• SELECTED PASSAGE:
Brian Larkin, PhD
Professor of Anthropology
Barnard College, Columbia University
Born in 1964 in London
PhD in Anthropology, New York University
Arbeitsvorhaben
The Media System of Empire
In 1839 the British Colonial Office received 902 pieces of correspondence from its far-flung territories. By 1909 this number rose to 90,000, and by 1939 it passed 300,000. Empire is the extension of political power and administration across racial, linguistic, and cultural difference. In the case of the British Empire that power depended upon a communicative infrastructure of files, memos, minutes, dispatches, and other documents which enacted the practical work of drawing disparate territories into a single system. As the size and complexity of empire grew, British imperialists had to innovate new forms of storing and circulating information. My book project examines the infrastructures, protocols, circulatory forms, and storage mechanisms by which information was moved and stored at different points in British imperial history. Cumulatively, these changes formatted the civil service for a modern era of information, one that undergirded empire as an organizational system. I examine the material infrastructures of imperial information systems. This is what I term the media system of Empire.Recommended Reading
Larkin, Brian. Signal and Noise: Media, Infrastructure, and Urban Culture in Nigeria. Duke University Press, 2008.

• EXTRACTED RECORDS:
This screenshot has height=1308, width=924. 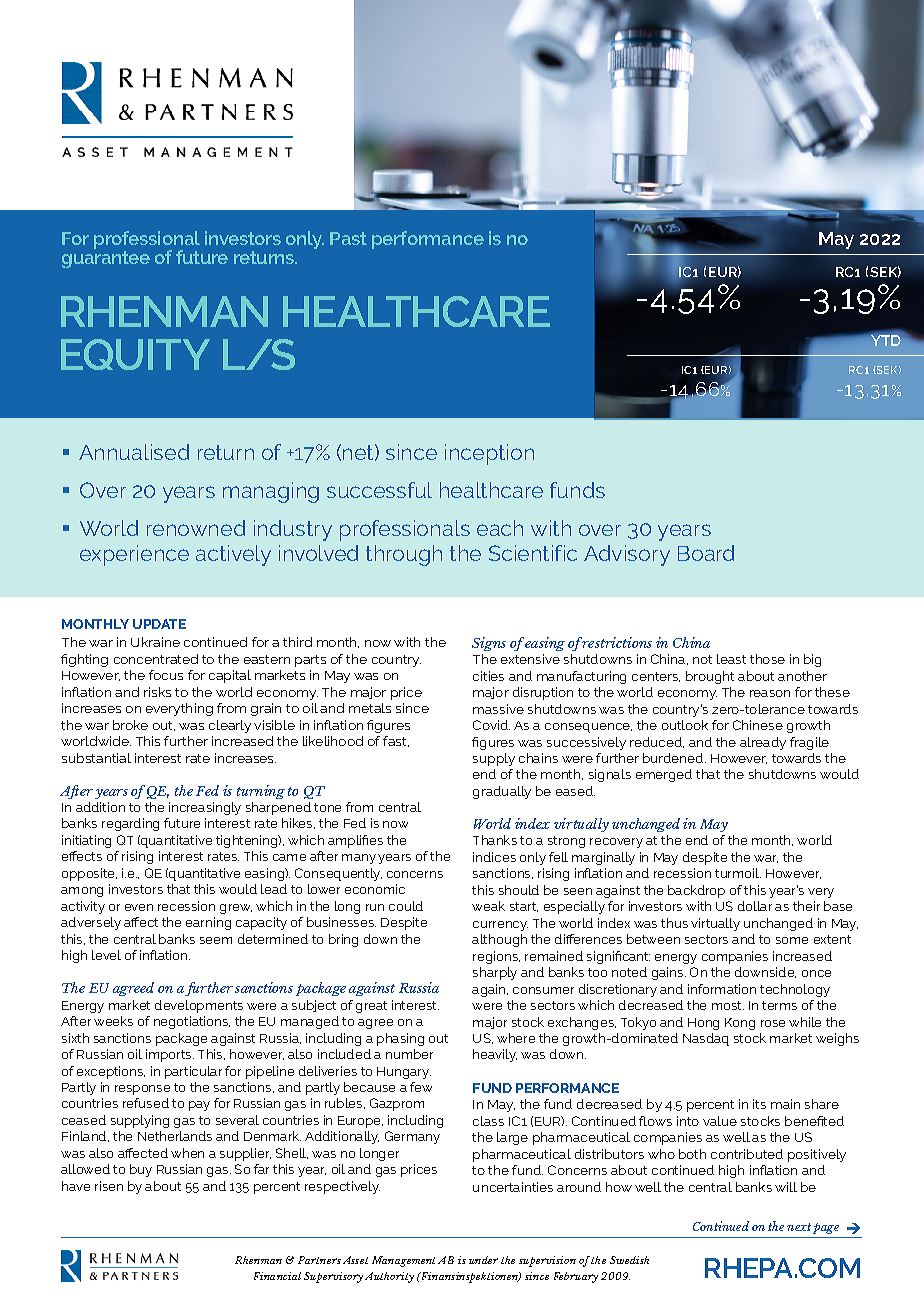 I want to click on guarantee, so click(x=106, y=259).
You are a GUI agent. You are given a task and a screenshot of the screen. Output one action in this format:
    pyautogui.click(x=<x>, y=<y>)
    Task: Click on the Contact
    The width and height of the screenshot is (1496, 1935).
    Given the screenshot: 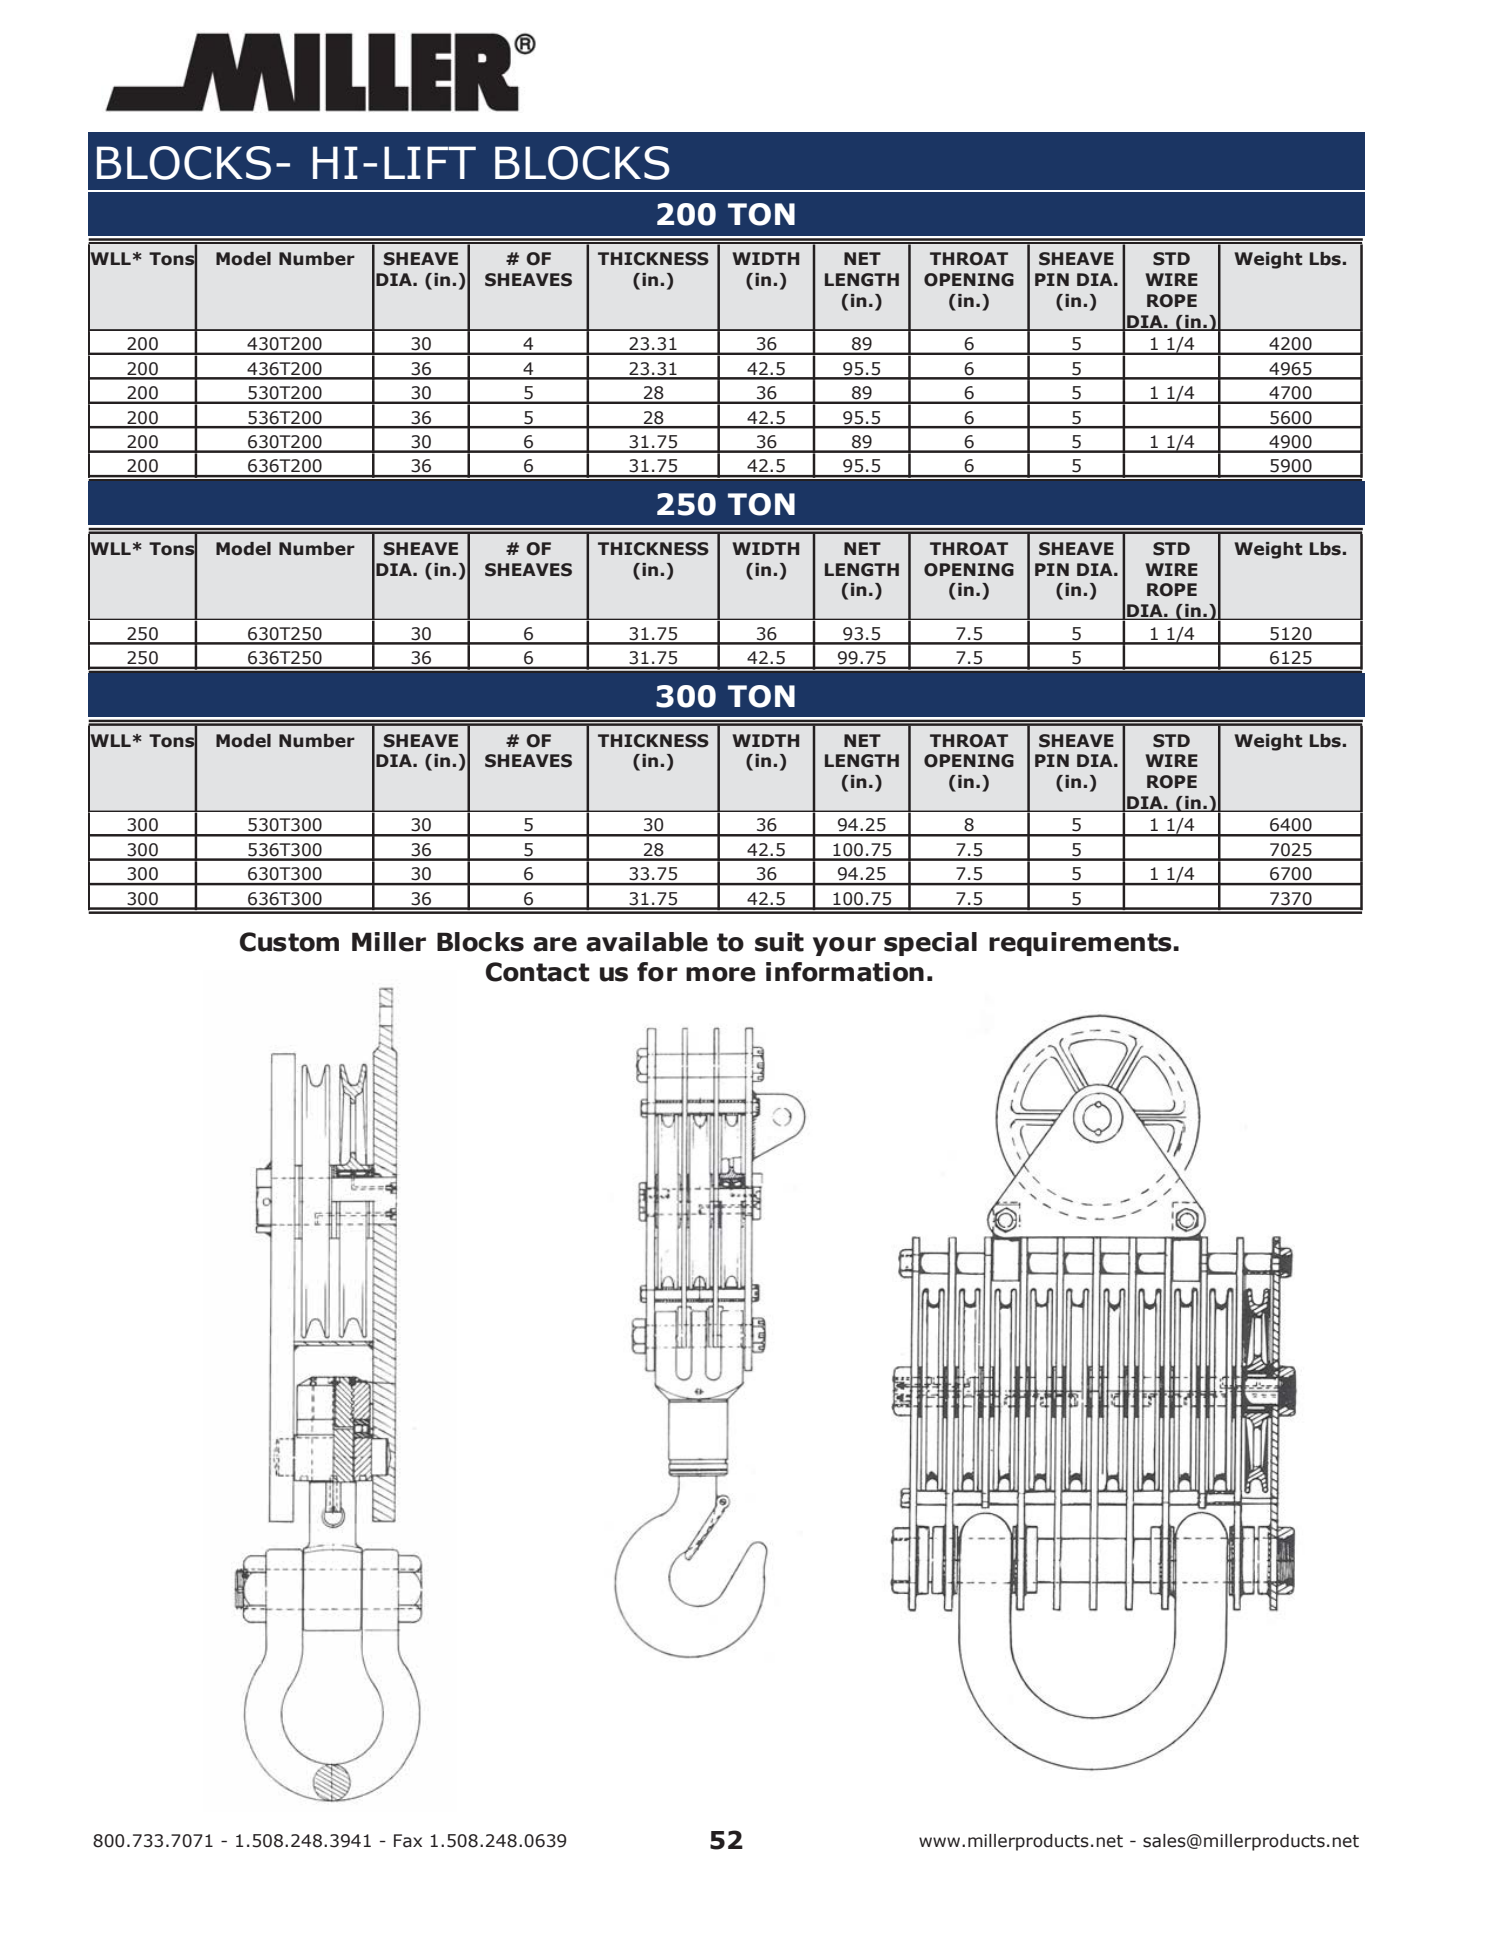 What is the action you would take?
    pyautogui.click(x=537, y=972)
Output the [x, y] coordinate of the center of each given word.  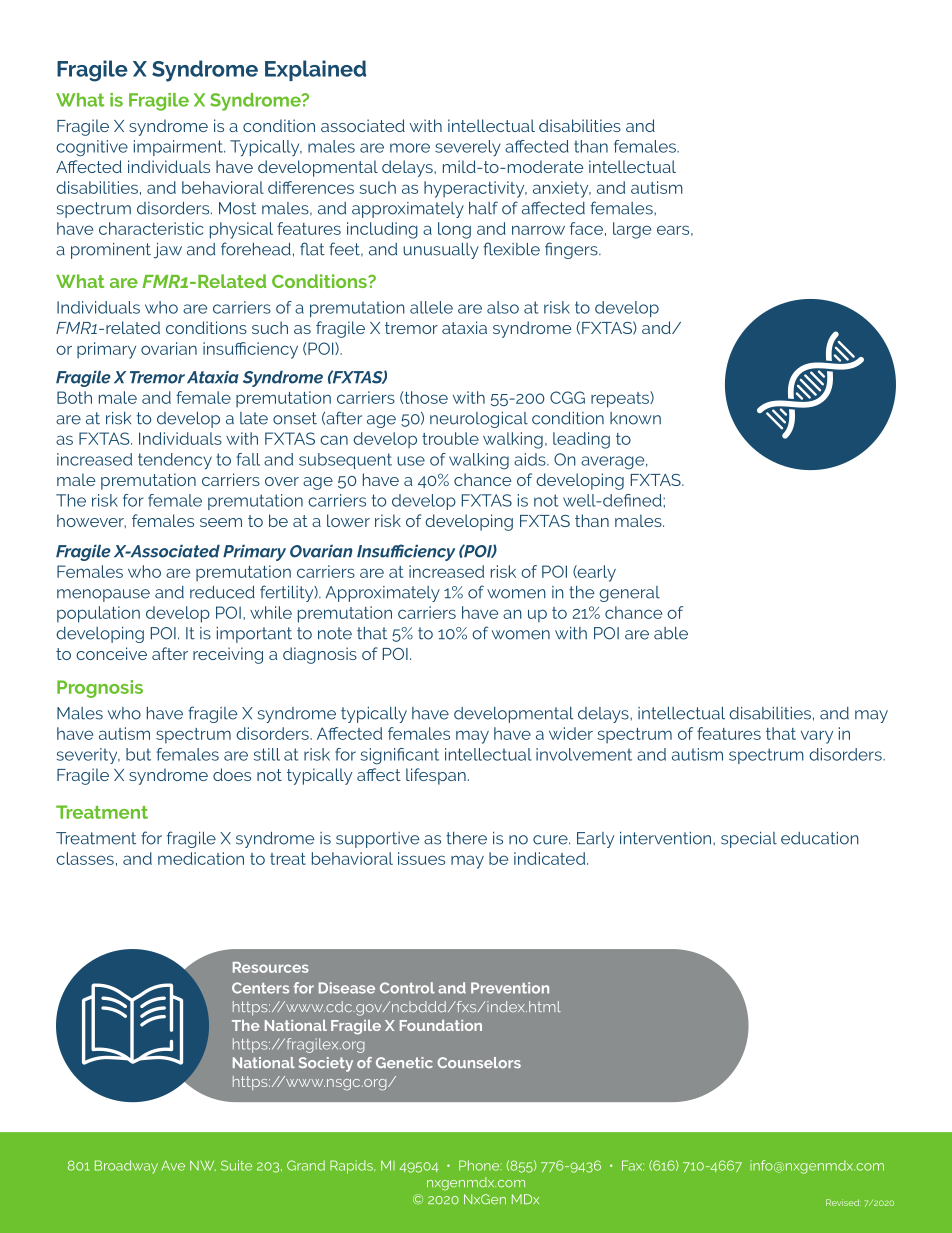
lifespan [436, 776]
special [749, 840]
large [632, 230]
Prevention [510, 988]
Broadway [126, 1167]
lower [348, 520]
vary [817, 737]
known [635, 418]
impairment [179, 148]
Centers [260, 988]
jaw [168, 251]
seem [221, 522]
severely [468, 148]
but [138, 754]
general [629, 594]
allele [431, 307]
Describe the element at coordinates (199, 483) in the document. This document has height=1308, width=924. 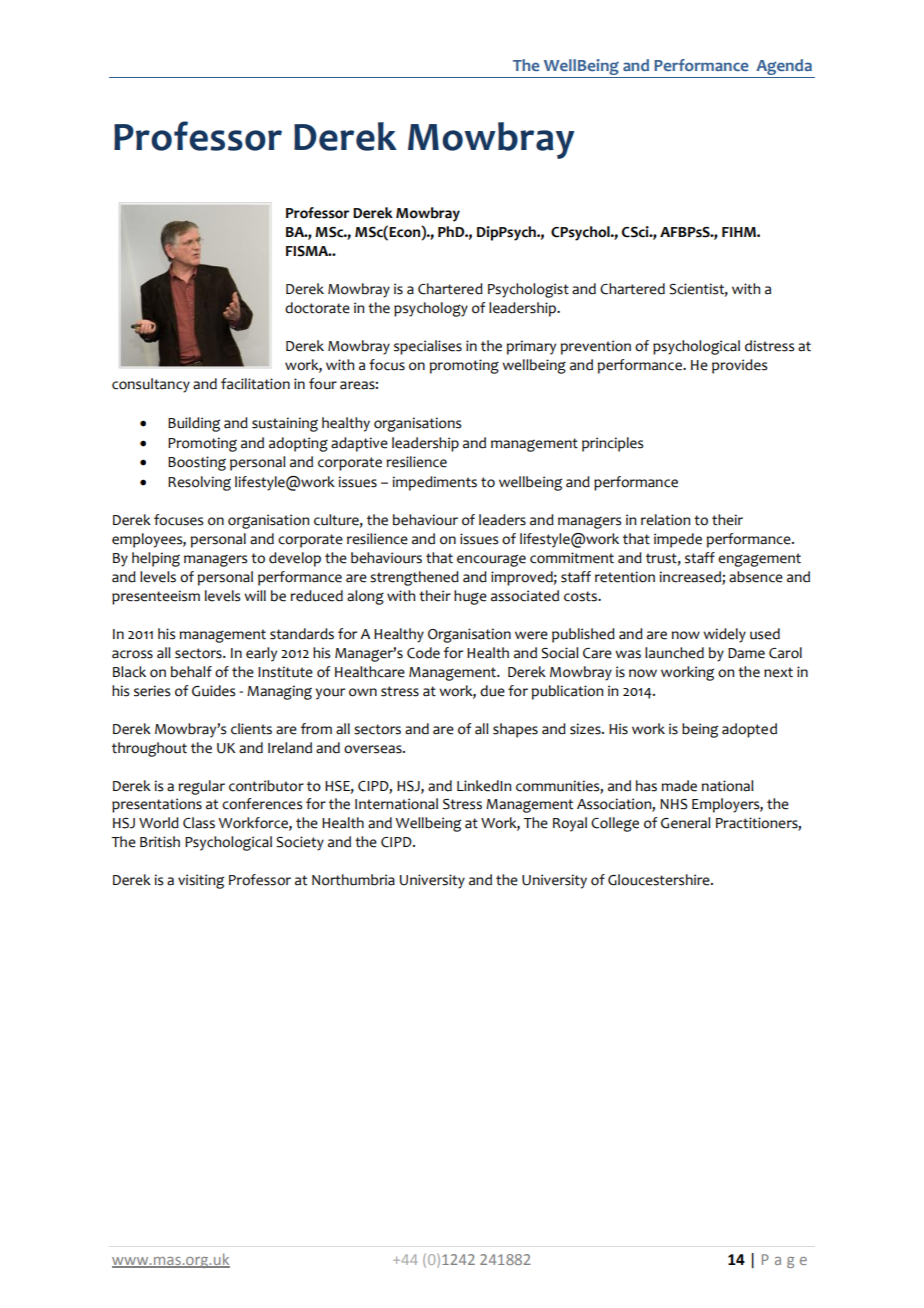
I see `Resolving` at that location.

• WHAT YOU ARE ASKED TO DO:
Continue the profile of Brian Larkin and his project on the media system of empire, starting after its last line.

• OUTPUT FOR THIS TASK:
—. “The Politics and Poetics of Infrastructure.” Annual Review of Anthropology 42 (2013): 327–343.
—. “The Cinematic Milieu: Technical Evolution, Digital Infrastructure, and Urban Space.” Public Culture 33, no. 3 (2021): 313–348.
Kolloquium, 07.10.2025
Filing Empire
In 1923, the Colonial Office noted they had at least six different spellings of the word ‘Mohammedan’ coming in from all over the empire. They circulated an internal memorandum asking which of these was correct and thus should be used as the standard form. I examine this memo, its attempt at standardization, the arguments it provoked, the files it spawned that circulated all over the world, as an entry point into understanding what I term the media system of empire. This refers to the infrastructures of imperial information systems, their protocols, circulatory forms, and storage systems – and how they changed over time. Ultimately, I am interested in analyzing how these infrastructures comprised the architecture that made rule, and the character of that rule, possible.
Publikationen aus der Fellowbibliothek
Larkin, Brian (Durham, NC, 2021)
The cinematic milieu : technological evolution, digital infrastructure, and urban space
Larkin, Brian (Palo Alto, Calif., 2013)
The politics and poetics of infrastructure
Larkin, Brian (Durham, NC [u.a.], 2008)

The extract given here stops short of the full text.